D’autres phénomènes météorologiques sont ainsi accentués par la hausse du mercure de la mer comme les épisodes méditerranéens, un « violent système orageux » qui apporte des précipitations intenses, ou encore les medicanes, contraction de « mediterranean hurricane » (« ouragan méditerranéen »), ces tempêtes extrêmes dont les caractéristiques s’approchent des ouragans ou des cyclones tropicaux.

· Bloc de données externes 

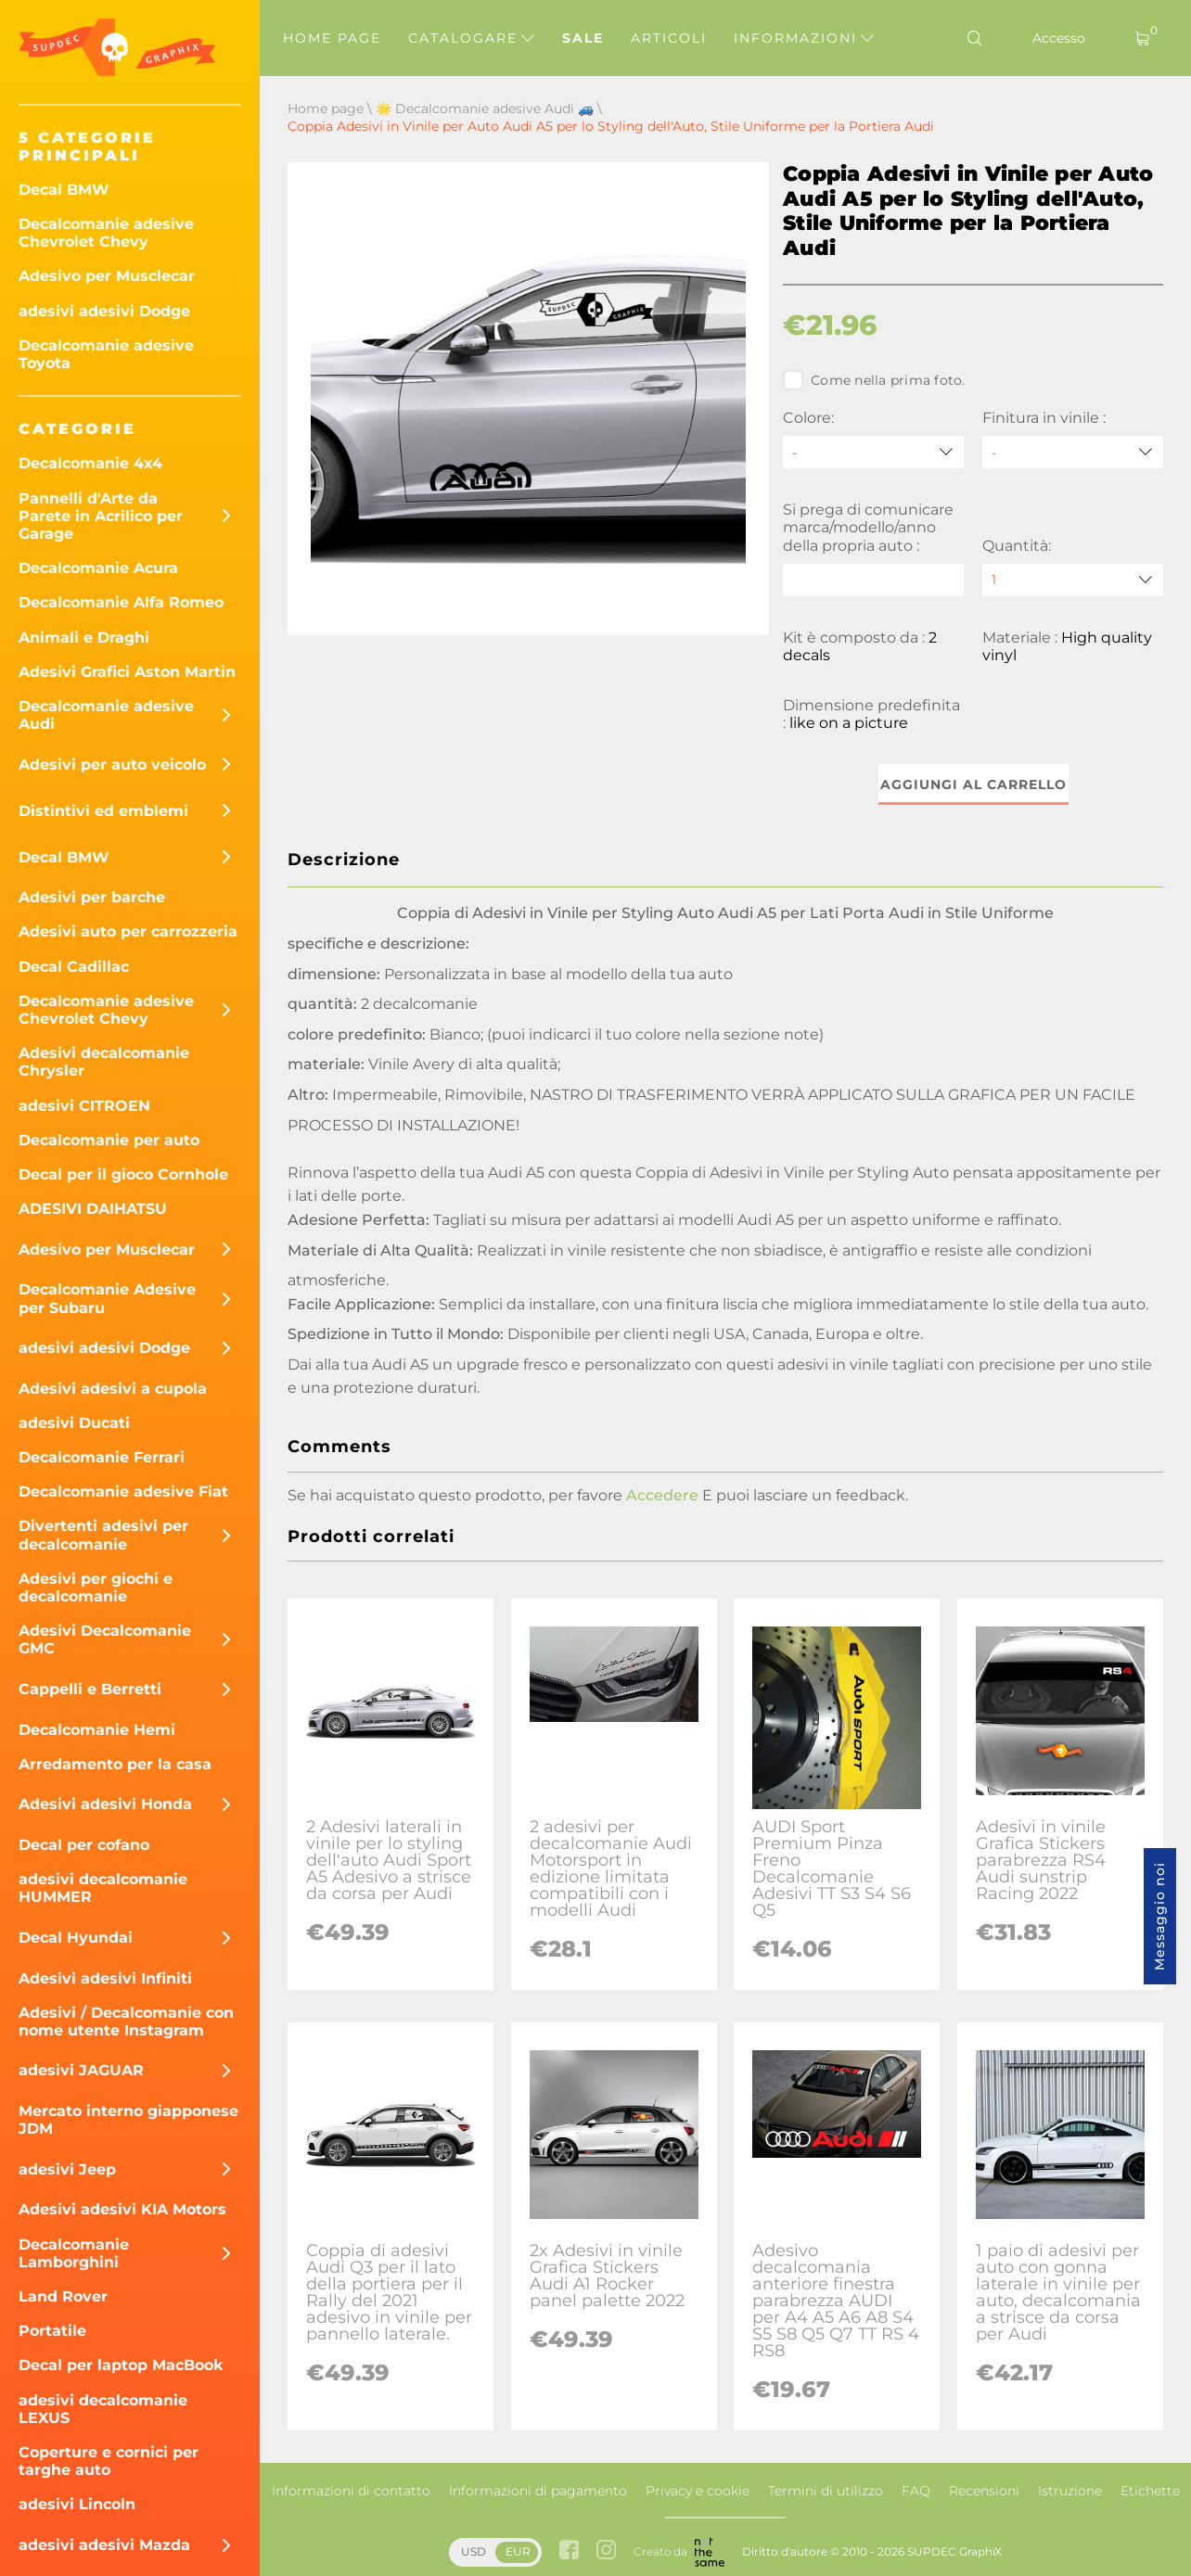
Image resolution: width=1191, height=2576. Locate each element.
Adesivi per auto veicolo (112, 764)
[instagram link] (606, 2551)
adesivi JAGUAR (81, 2070)
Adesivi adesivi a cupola (113, 1388)
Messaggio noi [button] (1159, 1916)
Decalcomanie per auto (109, 1140)
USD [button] (473, 2551)
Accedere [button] (662, 1495)
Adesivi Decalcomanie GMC (105, 1639)
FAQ (916, 2490)
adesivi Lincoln (77, 2504)
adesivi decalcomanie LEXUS (103, 2409)
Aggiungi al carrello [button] (973, 784)
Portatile (52, 2331)
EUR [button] (518, 2551)
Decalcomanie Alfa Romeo (121, 602)
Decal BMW (64, 189)
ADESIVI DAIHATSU (93, 1209)
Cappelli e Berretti (90, 1689)
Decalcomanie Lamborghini (74, 2253)
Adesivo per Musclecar (107, 276)
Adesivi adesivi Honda (105, 1804)
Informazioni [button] (804, 38)
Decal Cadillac (74, 967)
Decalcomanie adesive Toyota (106, 354)
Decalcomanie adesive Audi (106, 715)
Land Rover (63, 2296)
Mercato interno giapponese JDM (128, 2119)
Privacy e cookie (697, 2490)
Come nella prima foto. (874, 380)
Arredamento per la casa (115, 1764)
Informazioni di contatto (351, 2490)
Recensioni (984, 2490)
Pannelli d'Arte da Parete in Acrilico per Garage (101, 516)
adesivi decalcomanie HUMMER (103, 1888)
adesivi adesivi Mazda (104, 2545)
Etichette (1150, 2490)
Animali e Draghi (84, 637)
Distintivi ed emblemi (103, 811)
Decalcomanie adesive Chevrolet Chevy (106, 232)
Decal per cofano (84, 1845)
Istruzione (1070, 2490)
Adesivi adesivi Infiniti (105, 1978)
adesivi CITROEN (84, 1106)
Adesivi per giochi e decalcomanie (96, 1587)
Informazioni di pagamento (538, 2490)
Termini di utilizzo (825, 2490)
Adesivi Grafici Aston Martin (127, 672)
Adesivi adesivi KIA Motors (122, 2209)
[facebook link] (569, 2551)
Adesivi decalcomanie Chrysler (104, 1061)
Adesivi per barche (92, 897)
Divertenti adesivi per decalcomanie (103, 1534)
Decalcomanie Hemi (97, 1730)
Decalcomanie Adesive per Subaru (107, 1298)
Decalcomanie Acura (98, 568)
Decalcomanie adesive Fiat (123, 1491)
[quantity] (1072, 580)
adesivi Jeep (67, 2169)
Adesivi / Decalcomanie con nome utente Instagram (126, 2021)
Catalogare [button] (471, 38)
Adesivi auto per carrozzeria (128, 931)
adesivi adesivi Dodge (104, 311)
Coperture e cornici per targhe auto (108, 2461)
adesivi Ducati (74, 1423)
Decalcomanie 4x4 (90, 463)
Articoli (669, 38)
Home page (332, 38)
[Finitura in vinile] (1072, 452)
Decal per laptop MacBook (121, 2365)
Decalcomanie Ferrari (102, 1457)
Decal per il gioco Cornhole (123, 1174)
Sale (583, 38)
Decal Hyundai (76, 1937)
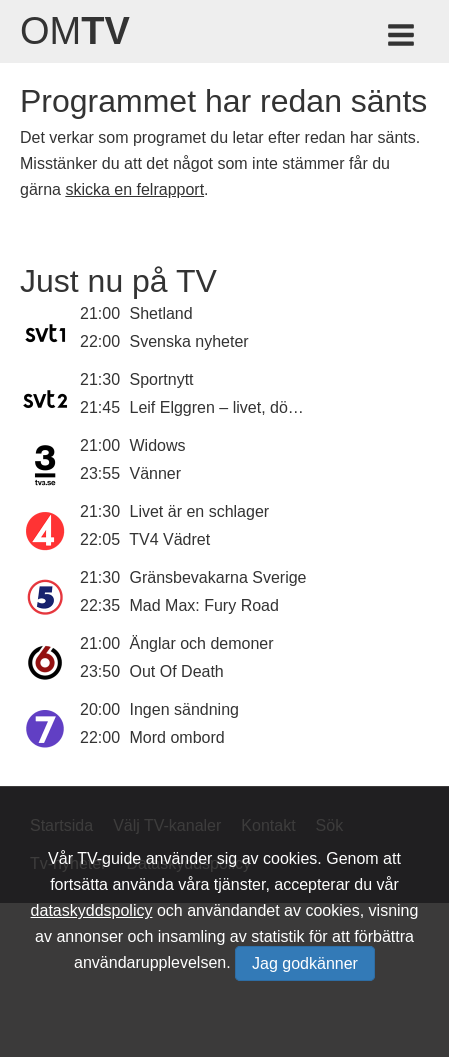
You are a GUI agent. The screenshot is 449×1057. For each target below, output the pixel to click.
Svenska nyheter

« Entre 1961 et 2022, nous avons observé un doublement de la fréquence des épisodes méditerranéens les plus forts, ceux qui dépassent 200 millimètres de pluie en une journée, et une augmentation des fortes précipitations », explique au Monde Aurélien Ribes, chercheur à Météo-France au Centre national de recherches météorologiques (CNRM).
Ces deux phénomènes, qui peuvent être dangereux à l’instar du medicane qui a entraîné la mort de milliers de personnes en Libye en raison des inondations soudaines l’an dernier, sont favorisés par une mer Méditerranée chaude, même s’il ne s’agit pas du seul ingrédient.
Avec le dérèglement climatique et le réchauffement global des mers et des océans, les précipitations sont plus intenses. « Lorsque l’atmosphère se réchauffe de 1°C, elle peut contenir 7% de vapeur d’eau en plus. C’est comme si on avait augmenté la taille du réservoir d’eau au-dessus de nos têtes », explique au Monde Françoise Vimeux, climatologue et directrice de recherche à l’Institut de recherche pour le développement.
Les tempêtes rendent ainsi la navigation sur la mer dangereuse, mais les risques sont également accrus dans les terres et surtout sur le littoral. Ce dernier est également menacé d’une autre manière par le dérèglement climatique: avec l’élévation du niveau de la mer, qui rend les agglomérations côtières encore plus vulnérables face aux tempêtes.
Tempêtes extrêmes d’un côté, sécheresse, canicule et incendies de l’autre, la Méditerranée connaissent les deux facettes du même fléau: le changement climatique.